Decision for defendant rendered May 5, 1967.

Opinion:
Edward H. Howell, Judge.
Plaintiff appeals from the tax commission's order approving the action of the Lane County Assessor in adding certain property to the assessment roll as omitted property.
The facts are undisputed and have been stipulated. Plaintiff owns a city lot in Eugene, Oregon. As of January 1, 1961, the lot contained a one-family dwelling. During 1961 the house was torn down and an eight unit apartment building was constructed on the lot. The assessor's office overlooked the new apartment building and for the years 1962 to 1965 carried the property on the assessment rolls as the old dwelling house valued at $2420. In early 1966 it was discovered that the old dwelling house had changed into a fine new apartment building. The assessor's office then added the new building to the rolls for 1962 to 1965 as omitted property with, a value of $50,100. The new value is not in dispute.

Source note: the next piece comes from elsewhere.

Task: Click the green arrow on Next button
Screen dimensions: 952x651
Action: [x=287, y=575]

The plaintiff's position is that the assessor's actions in carrying the dwelling house on the rolls during the years involved constituted an under valuation of the property and not an omission of the property.

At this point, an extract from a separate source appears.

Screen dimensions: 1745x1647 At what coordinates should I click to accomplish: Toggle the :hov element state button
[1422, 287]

It was not a case of under valuation of the property and the assessor was correct in adding the apartment house to the rolls as omitted property under ORS 311.207. The valuation of the old dwelling carried on the rolls was on a nonexistent building. The new apartment house did not appear on the rolls because its existence was unknown, at least to the taxing authorities. The situation is comparable to tearing down an old barn valued at $500 on a 30-acre farm and replacing it with a modern aluminum plant. It could hardly be argued that the aluminum plant was on the assessment roll if such roll still carried the improvement on the property at a valuation of $500.

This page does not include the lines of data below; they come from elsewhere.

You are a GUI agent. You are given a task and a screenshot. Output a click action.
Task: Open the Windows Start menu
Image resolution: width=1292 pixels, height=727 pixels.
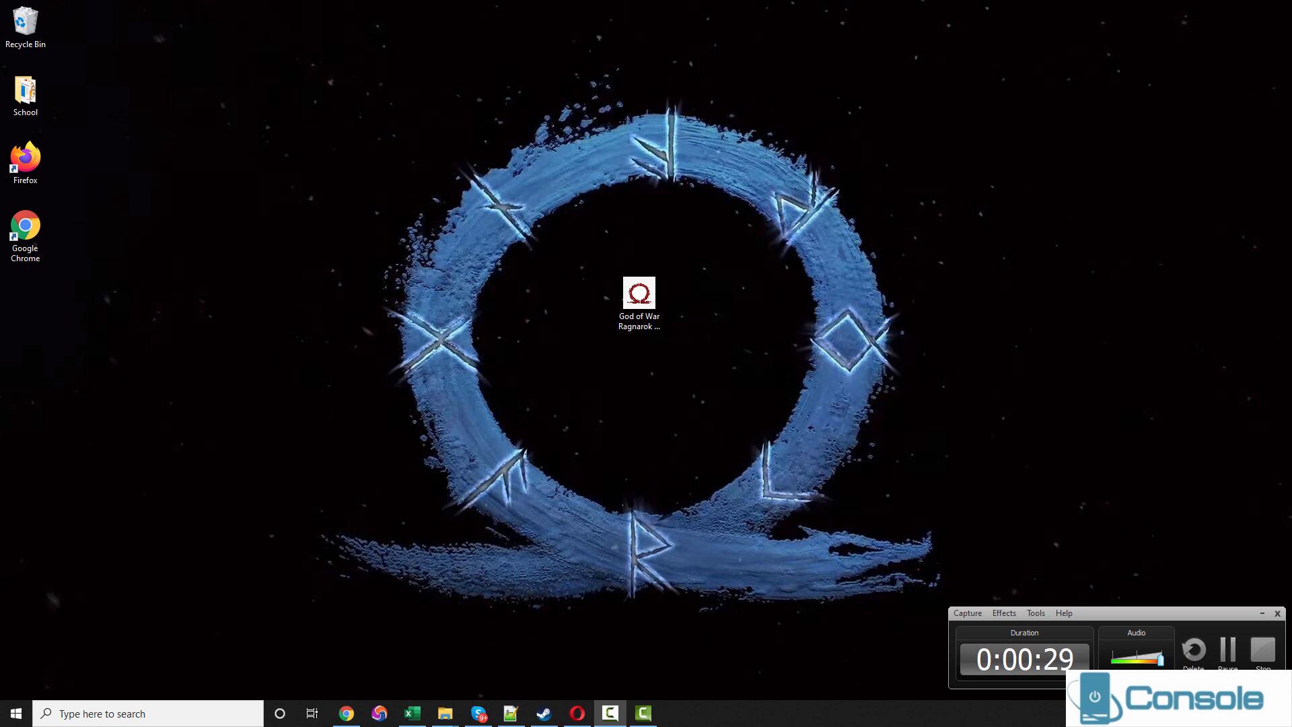point(16,714)
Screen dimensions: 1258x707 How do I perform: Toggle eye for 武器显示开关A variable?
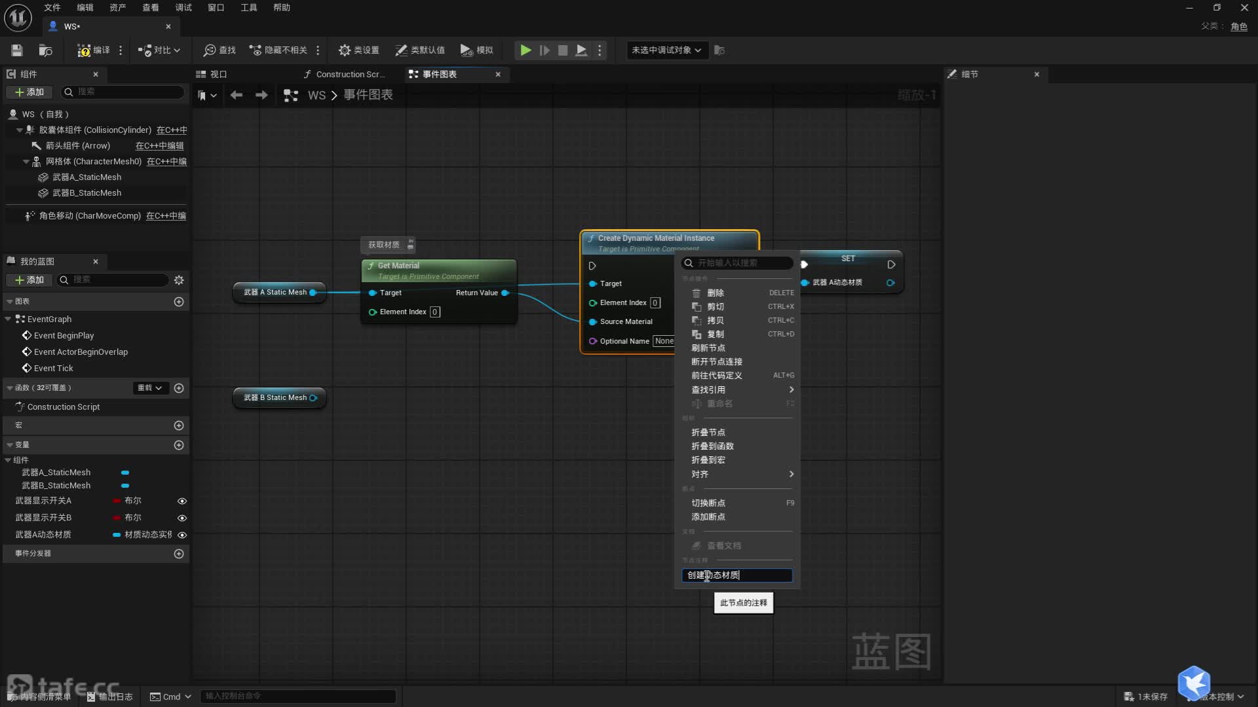[182, 501]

The statutes dealing with omitted property are ORS 311.205 to 311.220. ORS 311.207 contains the definition of omitted property: "(1) Whenever, after the return of the assessment rolls to the county assessor by the board of equalization, the assessor discovers or receives credible information, or if he has reason to believe that any real or personal property, including property subject to assessment by the State Tax Commission, or any buildings, structures, improvements or timber on land previously assessed without the same, has from any cause been omitted, in whole or in part, from assessment and taxation on the current assessment and tax rolls or on any such rolls for any year or years not exceeding five years prior to the last roll so returned, he shall give notice as provided in ORS 311.209." (Emphasis supplied.)